• **TASK REQUIREMENTS**: Copy every one of the rows below verbatim, each line unchanged.

• **INPUT RECORDS**:
####################
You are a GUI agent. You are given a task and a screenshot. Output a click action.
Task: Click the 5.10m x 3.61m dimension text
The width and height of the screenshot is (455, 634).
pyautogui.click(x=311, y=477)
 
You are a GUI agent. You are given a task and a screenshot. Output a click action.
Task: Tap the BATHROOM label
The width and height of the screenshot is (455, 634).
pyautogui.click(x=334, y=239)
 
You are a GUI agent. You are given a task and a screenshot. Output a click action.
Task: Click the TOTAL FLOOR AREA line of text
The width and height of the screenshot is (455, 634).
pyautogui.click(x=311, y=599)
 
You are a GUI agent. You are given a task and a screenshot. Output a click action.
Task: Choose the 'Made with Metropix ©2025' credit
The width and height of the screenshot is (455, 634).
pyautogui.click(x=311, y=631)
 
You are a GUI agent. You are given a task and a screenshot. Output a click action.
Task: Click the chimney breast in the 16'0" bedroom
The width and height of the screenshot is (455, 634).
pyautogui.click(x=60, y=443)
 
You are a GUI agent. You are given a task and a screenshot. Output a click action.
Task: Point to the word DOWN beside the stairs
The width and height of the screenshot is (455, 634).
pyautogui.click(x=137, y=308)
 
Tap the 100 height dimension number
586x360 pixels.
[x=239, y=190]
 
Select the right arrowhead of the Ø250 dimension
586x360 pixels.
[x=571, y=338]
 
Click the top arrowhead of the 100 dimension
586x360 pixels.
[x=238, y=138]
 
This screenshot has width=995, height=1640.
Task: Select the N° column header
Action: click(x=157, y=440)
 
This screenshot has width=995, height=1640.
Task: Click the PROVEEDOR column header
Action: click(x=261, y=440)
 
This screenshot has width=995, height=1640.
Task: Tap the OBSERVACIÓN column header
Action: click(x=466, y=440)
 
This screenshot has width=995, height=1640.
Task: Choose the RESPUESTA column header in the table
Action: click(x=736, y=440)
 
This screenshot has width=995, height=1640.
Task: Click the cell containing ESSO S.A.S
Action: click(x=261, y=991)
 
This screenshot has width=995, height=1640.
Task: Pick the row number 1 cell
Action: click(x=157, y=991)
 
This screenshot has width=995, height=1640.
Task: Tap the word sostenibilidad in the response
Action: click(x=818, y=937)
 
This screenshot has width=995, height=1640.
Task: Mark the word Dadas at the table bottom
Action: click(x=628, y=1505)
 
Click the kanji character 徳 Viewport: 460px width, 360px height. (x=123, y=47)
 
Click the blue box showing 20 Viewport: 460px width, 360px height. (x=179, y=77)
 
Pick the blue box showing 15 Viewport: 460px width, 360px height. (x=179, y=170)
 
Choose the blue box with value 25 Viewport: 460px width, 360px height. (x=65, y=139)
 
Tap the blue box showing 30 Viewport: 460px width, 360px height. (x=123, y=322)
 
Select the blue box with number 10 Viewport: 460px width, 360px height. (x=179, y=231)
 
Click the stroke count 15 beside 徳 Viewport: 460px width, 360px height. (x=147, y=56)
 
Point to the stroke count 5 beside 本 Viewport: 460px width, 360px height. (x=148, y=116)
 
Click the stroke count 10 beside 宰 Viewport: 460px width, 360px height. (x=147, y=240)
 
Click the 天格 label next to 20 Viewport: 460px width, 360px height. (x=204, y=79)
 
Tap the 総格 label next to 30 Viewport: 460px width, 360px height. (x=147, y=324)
####################
• **WRITTEN RESPONSE**:
You are a GUI agent. You are given a task and a screenshot. Output a click action.
Task: Click the 5.10m x 3.61m dimension text
The width and height of the screenshot is (455, 634).
pyautogui.click(x=311, y=477)
 
You are a GUI agent. You are given a task and a screenshot. Output a click action.
Task: Tap the BATHROOM label
The width and height of the screenshot is (455, 634).
pyautogui.click(x=334, y=239)
 
You are a GUI agent. You are given a task and a screenshot. Output a click action.
Task: Click the TOTAL FLOOR AREA line of text
The width and height of the screenshot is (455, 634).
pyautogui.click(x=311, y=599)
 
You are a GUI agent. You are given a task and a screenshot. Output a click action.
Task: Choose the 'Made with Metropix ©2025' credit
The width and height of the screenshot is (455, 634).
pyautogui.click(x=311, y=631)
 
You are a GUI agent. You are given a task and a screenshot. Output a click action.
Task: Click the chimney breast in the 16'0" bedroom
The width and height of the screenshot is (455, 634).
pyautogui.click(x=60, y=443)
 
You are a GUI agent. You are given a task and a screenshot. Output a click action.
Task: Point to the word DOWN beside the stairs
The width and height of the screenshot is (455, 634).
pyautogui.click(x=137, y=308)
 
Tap the 100 height dimension number
586x360 pixels.
[x=239, y=190]
 
Select the right arrowhead of the Ø250 dimension
586x360 pixels.
[x=571, y=338]
 
Click the top arrowhead of the 100 dimension
586x360 pixels.
[x=238, y=138]
 
This screenshot has width=995, height=1640.
Task: Select the N° column header
Action: click(x=157, y=440)
 
This screenshot has width=995, height=1640.
Task: Click the PROVEEDOR column header
Action: click(x=261, y=440)
 
This screenshot has width=995, height=1640.
Task: Tap the OBSERVACIÓN column header
Action: click(x=466, y=440)
 
This screenshot has width=995, height=1640.
Task: Choose the RESPUESTA column header in the table
Action: click(x=736, y=440)
 
This screenshot has width=995, height=1640.
Task: Click the cell containing ESSO S.A.S
Action: click(x=261, y=991)
 
This screenshot has width=995, height=1640.
Task: Pick the row number 1 cell
Action: click(x=157, y=991)
 
This screenshot has width=995, height=1640.
Task: Tap the word sostenibilidad in the response
Action: click(x=818, y=937)
 
This screenshot has width=995, height=1640.
Task: Mark the word Dadas at the table bottom
Action: click(x=628, y=1505)
 
Click the kanji character 徳 Viewport: 460px width, 360px height. (x=123, y=47)
 
Click the blue box showing 20 Viewport: 460px width, 360px height. (x=179, y=77)
 
Pick the blue box showing 15 Viewport: 460px width, 360px height. (x=179, y=170)
 
Choose the blue box with value 25 Viewport: 460px width, 360px height. (x=65, y=139)
 
Tap the blue box showing 30 Viewport: 460px width, 360px height. (x=123, y=322)
 
Select the blue box with number 10 Viewport: 460px width, 360px height. (x=179, y=231)
 
Click the stroke count 15 beside 徳 Viewport: 460px width, 360px height. (x=147, y=56)
 
Point to the stroke count 5 beside 本 Viewport: 460px width, 360px height. (x=148, y=116)
 
Click the stroke count 10 beside 宰 Viewport: 460px width, 360px height. (x=147, y=240)
 
Click the 天格 label next to 20 Viewport: 460px width, 360px height. (x=204, y=79)
 
Tap the 総格 label next to 30 Viewport: 460px width, 360px height. (x=147, y=324)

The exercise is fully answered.